Is a 360 enough?

Cipher .

New member
So I am looking to move away from my AIO cooler and build my first custom loop, but I am not sure wether or not I can get away with the size or rad I would like to use. My system is housed in the corsair crystal 570x and those of you that are familiar with it will know that it is a little short of space in the roof, you can get a rad and what not up there but it reall obscures the view of the top of your motherboard aswell as almost touching the memory but there is room for a nice 360mm rad in the front of the case. My question is would a 360mm rad be enough to cool my oc 7700k, my freshly ordered strix 1080 TI oc which I won't overclock further than it comes, and the EK crosschill mossfett cooler on my Maximus IX formula? Or am I going to have to leave the crosschill out and just have the 7700k and the 1080 TI in the loop? Hope you can help guys as I am not entirely sure about this despite trying to read up on it.
 
Should be plenty mate, unless you are running silly volts through your cpu. A decent static fan setup @ ~800rpm should keep things nice and quiet and cool with a 35mm+ rad
 
It will do peachy. Just get the thickest radiator that you can fit. I think PE360 will fit fine with the rez. Just make sure you put some proper static pressure fans so you can have good airflow at low rpm.
 
If the loop is designed well (no flow issues or starved fans, etc.) then there will be absolutely no issues with temperatures. Your CPU might run a tad hotter than if you had a dedicated 280mm AIO, but the benefits to the GPU will be totally worth it. I agree with Lynx, 800 RPM fans would do nicely.
 
I've got a single PE360 rad cooling my 6850K and 1080 Ti and am happy with the temps. My case isn't the best airflow wise and I still get temps below 50C on both CPU and GPU unless the weather is really hot and they may rise up to 55C.
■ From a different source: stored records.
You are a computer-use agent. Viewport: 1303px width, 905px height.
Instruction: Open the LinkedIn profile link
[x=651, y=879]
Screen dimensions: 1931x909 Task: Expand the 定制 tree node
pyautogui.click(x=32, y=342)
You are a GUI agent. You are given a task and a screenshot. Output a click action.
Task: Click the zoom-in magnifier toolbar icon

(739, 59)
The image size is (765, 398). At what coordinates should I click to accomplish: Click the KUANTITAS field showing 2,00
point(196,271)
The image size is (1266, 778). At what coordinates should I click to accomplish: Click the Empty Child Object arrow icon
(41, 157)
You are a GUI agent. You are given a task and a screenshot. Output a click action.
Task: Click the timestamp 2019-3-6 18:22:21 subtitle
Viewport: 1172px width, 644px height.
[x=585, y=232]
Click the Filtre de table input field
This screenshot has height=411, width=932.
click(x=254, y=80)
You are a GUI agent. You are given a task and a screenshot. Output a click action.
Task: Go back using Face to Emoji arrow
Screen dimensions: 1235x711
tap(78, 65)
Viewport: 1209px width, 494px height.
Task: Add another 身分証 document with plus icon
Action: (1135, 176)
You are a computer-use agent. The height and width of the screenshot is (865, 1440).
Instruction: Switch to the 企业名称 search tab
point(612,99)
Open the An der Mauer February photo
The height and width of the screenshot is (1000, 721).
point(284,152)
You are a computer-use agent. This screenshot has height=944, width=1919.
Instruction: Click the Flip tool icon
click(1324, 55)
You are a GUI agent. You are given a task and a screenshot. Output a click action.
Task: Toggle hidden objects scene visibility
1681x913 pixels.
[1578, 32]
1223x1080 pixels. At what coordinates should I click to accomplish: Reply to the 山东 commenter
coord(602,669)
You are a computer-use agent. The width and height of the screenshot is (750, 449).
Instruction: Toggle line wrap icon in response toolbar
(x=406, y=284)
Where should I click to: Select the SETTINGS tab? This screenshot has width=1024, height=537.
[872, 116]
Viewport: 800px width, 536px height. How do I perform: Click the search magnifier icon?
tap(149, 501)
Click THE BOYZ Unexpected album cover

If I take the top of my case (as it's solid with no vent holes) the temps drop to under 45C for each component.
 
I've got a single PE360 rad cooling my 6850K and 1080 Ti and am happy with the temps. My case isn't the best airflow wise and I still get temps below 50C on both CPU and GPU unless the weather is really hot and they may rise up to 55C.

If I take the top of my case (as it's solid with no vent holes) the temps drop to under 45C for each component.

This is a little ooff-topic (though still relevant) but there is an enormous discussion on OCN regarding your case and ways to optimise temperatures. There is an image I'll try and find that shows lifting the roof off ever-so-slightly massively improves temperatures, and if you stuff up the empty spaces in the radiator/fan bracket with material then the hot air that is exhausted into the top chamber won't fall back down into the case and be recycled by the fans thus inefficiently cooling the radiator.
 
This is a little ooff-topic (though still relevant) but there is an enormous discussion on OCN regarding your case and ways to optimise temperatures. There is an image I'll try and find that shows lifting the roof off ever-so-slightly massively improves temperatures, and if you stuff up the empty spaces in the radiator/fan bracket with material then the hot air that is exhausted into the top chamber won't fall back down into the case and be recycled by the fans thus inefficiently cooling the radiator.

Yup, way ahead of you haha!

I've got the case resting on top so there's a 4mm gap and it makes around a 5C difference. There aren't any spaces in the rad tray as I'm using a 360 up there.

I'd like to get the front and top panels cut but depends how much it costs!
 
Thanks for the info guys much appreciated :) I think I will go ahead as you guys suggest although I had started to consider having a 360 in the front but also running in an Alphacool Eiswand from the outside so that I could watercool everything and still have a really good overclock on my 7700k, pricey I know but maybe better to have more rad then I need then too little.
 
Does not seem too bad with the Eiswand, would literally just have to make two holes in the bottom of the case for inward and outward. Can then go in to the case and first go through the GPU, in to the CPU, then to the mossfett cooler before going in and out of the interior 360 rad and back out of the bottom of the case back to the Eiswand, it has 2 pumps inside the unit so it should have no problem pushing the coolant around the loop aswell as a 360 rad with 6 120 fans on it.